**WHAT IS EXPECTED**
Could you copy the records below exactly, leaving out any pictures they include?

**MATERIAL FOR THIS EXERCISE**

---------------

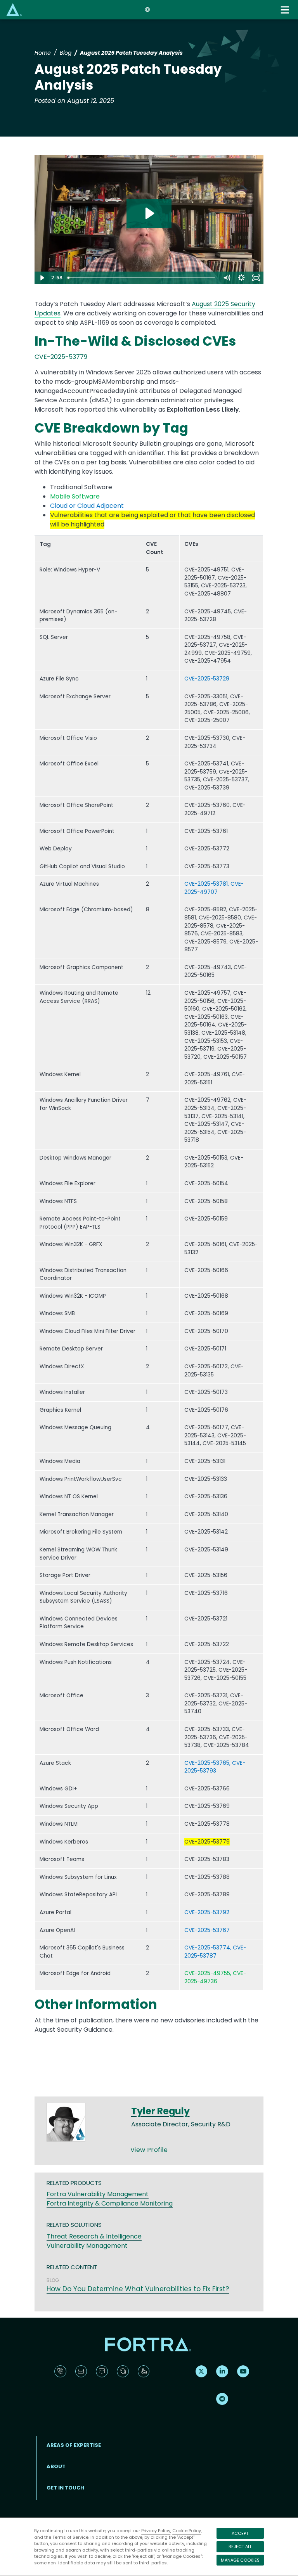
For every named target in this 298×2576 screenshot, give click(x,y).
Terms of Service (70, 2537)
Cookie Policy (186, 2531)
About (56, 2466)
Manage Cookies (240, 2560)
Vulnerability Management (87, 2245)
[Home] (14, 9)
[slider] (142, 278)
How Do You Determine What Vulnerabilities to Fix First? (138, 2289)
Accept (240, 2533)
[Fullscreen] (256, 278)
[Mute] (226, 278)
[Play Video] (42, 278)
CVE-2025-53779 (61, 356)
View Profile (149, 2149)
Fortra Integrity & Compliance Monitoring (110, 2203)
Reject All (240, 2546)
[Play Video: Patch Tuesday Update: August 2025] (148, 213)
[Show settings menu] (241, 278)
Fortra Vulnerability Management (98, 2194)
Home (43, 53)
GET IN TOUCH (65, 2487)
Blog (65, 53)
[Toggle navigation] (285, 9)
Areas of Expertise (74, 2445)
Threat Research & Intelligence (94, 2236)
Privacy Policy (155, 2531)
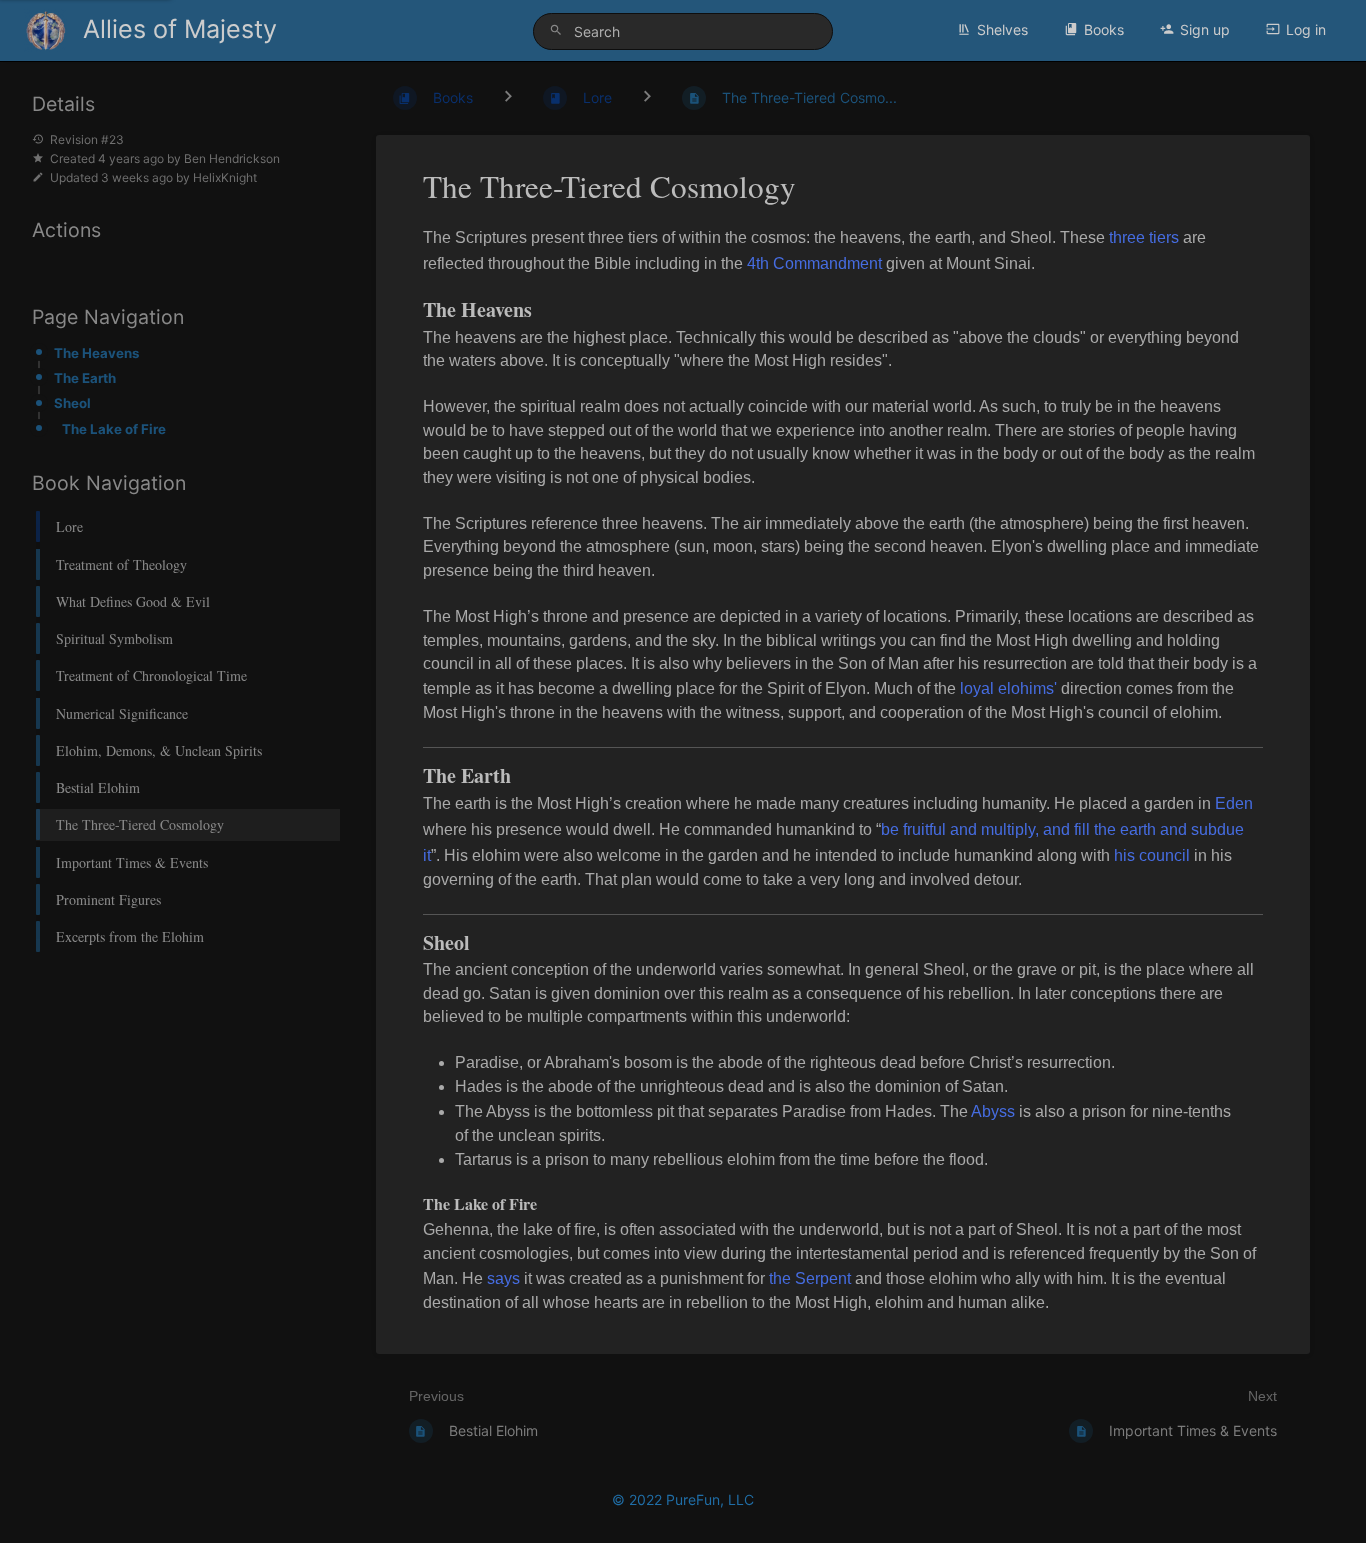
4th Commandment (814, 263)
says (503, 1278)
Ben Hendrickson (232, 158)
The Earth (85, 378)
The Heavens (96, 353)
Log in (1306, 29)
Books (1104, 29)
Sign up (1205, 29)
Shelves (1002, 29)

---------------

**RESULT OF THE TASK**
For every named target in this 298×2576 screenshot, give click(x,y).
Terms of Service (70, 2537)
Cookie Policy (186, 2531)
About (56, 2466)
Manage Cookies (240, 2560)
Vulnerability Management (87, 2245)
[Home] (14, 9)
[slider] (142, 278)
How Do You Determine What Vulnerabilities to Fix First? (138, 2289)
Accept (240, 2533)
[Fullscreen] (256, 278)
[Mute] (226, 278)
[Play Video] (42, 278)
CVE-2025-53779 (61, 356)
View Profile (149, 2149)
Fortra Integrity & Compliance Monitoring (110, 2203)
Reject All (240, 2546)
[Play Video: Patch Tuesday Update: August 2025] (148, 213)
[Show settings menu] (241, 278)
Fortra Vulnerability Management (98, 2194)
Home (43, 53)
GET IN TOUCH (65, 2487)
Blog (65, 53)
[Toggle navigation] (285, 9)
Areas of Expertise (74, 2445)
Threat Research & Intelligence (94, 2236)
Privacy Policy (155, 2531)
4th Commandment (814, 263)
says (503, 1278)
Ben Hendrickson (232, 158)
The Earth (85, 378)
The Heavens (96, 353)
Log in (1306, 29)
Books (1104, 29)
Sign up (1205, 29)
Shelves (1002, 29)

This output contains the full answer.